(Stored records)

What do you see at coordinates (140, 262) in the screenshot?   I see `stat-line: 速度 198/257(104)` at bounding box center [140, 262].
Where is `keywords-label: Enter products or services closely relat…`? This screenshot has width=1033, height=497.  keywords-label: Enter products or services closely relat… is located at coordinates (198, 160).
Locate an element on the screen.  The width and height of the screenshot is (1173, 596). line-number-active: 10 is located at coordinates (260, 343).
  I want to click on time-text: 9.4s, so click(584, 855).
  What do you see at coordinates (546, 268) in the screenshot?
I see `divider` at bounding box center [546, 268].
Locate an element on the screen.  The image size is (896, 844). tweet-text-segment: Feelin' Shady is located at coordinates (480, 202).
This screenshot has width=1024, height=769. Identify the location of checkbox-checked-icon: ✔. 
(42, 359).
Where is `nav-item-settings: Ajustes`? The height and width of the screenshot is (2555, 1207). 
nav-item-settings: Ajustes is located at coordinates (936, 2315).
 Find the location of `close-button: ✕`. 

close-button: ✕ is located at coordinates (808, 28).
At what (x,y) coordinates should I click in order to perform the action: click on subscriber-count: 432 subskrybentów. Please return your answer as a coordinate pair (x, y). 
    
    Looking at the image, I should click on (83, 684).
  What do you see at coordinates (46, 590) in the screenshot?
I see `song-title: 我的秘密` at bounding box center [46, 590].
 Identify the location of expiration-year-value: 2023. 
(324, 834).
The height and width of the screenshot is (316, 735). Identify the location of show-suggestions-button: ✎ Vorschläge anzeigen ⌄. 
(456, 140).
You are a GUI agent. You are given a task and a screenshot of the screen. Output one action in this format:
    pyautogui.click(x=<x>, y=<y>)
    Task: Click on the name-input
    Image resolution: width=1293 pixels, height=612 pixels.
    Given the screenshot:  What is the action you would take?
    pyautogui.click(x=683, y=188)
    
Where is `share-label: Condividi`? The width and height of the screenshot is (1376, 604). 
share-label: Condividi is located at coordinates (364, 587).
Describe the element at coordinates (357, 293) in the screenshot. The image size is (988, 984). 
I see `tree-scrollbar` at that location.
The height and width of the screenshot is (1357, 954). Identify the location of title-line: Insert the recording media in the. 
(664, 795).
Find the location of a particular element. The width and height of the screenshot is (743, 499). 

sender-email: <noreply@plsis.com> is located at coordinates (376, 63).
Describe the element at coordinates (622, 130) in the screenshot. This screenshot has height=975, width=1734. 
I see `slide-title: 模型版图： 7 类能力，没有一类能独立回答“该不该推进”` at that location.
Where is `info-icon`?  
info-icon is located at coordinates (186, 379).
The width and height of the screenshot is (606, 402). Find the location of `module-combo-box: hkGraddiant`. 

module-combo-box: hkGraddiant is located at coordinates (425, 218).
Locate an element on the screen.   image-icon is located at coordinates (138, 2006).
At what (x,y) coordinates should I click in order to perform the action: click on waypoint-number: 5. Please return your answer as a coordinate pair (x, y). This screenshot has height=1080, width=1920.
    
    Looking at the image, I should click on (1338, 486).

▶ Task instructions:
Show each line of the material above that contains the string "bounding".

▶ The answer:
What do you see at coordinates (140, 262) in the screenshot?   I see `stat-line: 速度 198/257(104)` at bounding box center [140, 262].
I see `divider` at bounding box center [546, 268].
I see `song-title: 我的秘密` at bounding box center [46, 590].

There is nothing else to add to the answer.